## TEXT EXTRACT
-------------------------

Descriptive statistics and 95% confidence intervals for quality measures, presented in Supplementary Material (Table 3A), show that participants did a good option generation job in each decision problem. Clear individual differences in mean and max quality variables, as seen in range and variability data, justify an individual-differences analysis.

Table 3 shows Pearson's bivariate correlations between fluency/diversity and quality measures. Considering that the mean quality scores include also the rating of the best option generated, in the case of mean quality we report partial correlations after controlling for max quality, in order to disentangle the specific effects of fluency/diversity on mean quality and their consequences for choice.

-------------------------

## GIVEN INFORMATION

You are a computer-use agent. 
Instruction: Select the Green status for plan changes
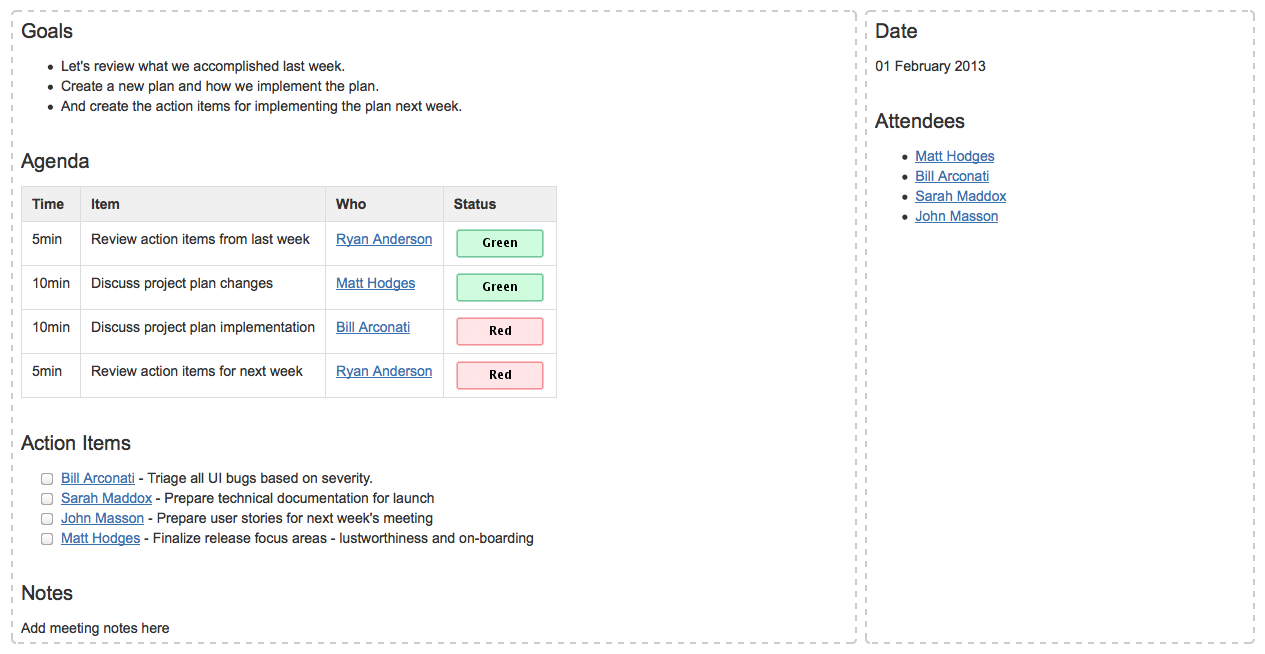coord(500,287)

-------------------------

## WRITTEN TASK A
Answer these about the option-generation excerpt:
(i) Where are the descriptive statistics and 95% confidence intervals for quality measures presented?
(ii) What does Table 3 show?
(iii) For mean quality, which variable is controlled for in the partial correlations?
## WRITTEN TASK B
Extend the option-generation excerpt, starting after its last sentence.
The listing is material separate from the option-generation excerpt.

## RESULT A
(i) In the Supplementary Material (Table 3A).
(ii) Pearson's bivariate correlations between fluency/diversity and quality measures.
(iii) Max quality.

## RESULT B
The findings fully support the choice quality hypotheses (H4a and H4b) and they tell us that a better generation fosters better choices. A better choice quality seems to be related both to a higher mean quality of the generated option set (after controlling for max quality) and to the quality of the best option generated. There is also evidence compatible with a less is more effect (H3a) in the parking and fund raising problems and for the mean quality variable. On the other side, the analysis of max quality provides evidence compatible with a quantity breeds quality view (H3b) in the fund raising and energy saving problems (but not in the parking problem). To summarize, the overall picture of findings seems more compatible with a co-existence of effects hypothesis (H3c) than with the two other hypotheses (H3a and H3b), with negative correlations between fluency and quality apparent in the mean quality measures and positive correlations apparent in the max quality scores, even if some findings in the parking and energy saving problems are not consistent with H3c. Thus, an appropriate summary of the findings is that higher fluency and diversity had both positive and negative effects on generated option quality, with the positive effects seen mainly in the quality of the best generated option and the negative ones seen in the average quality of the other options generated in the set, but with these effects also being moderated by the problem.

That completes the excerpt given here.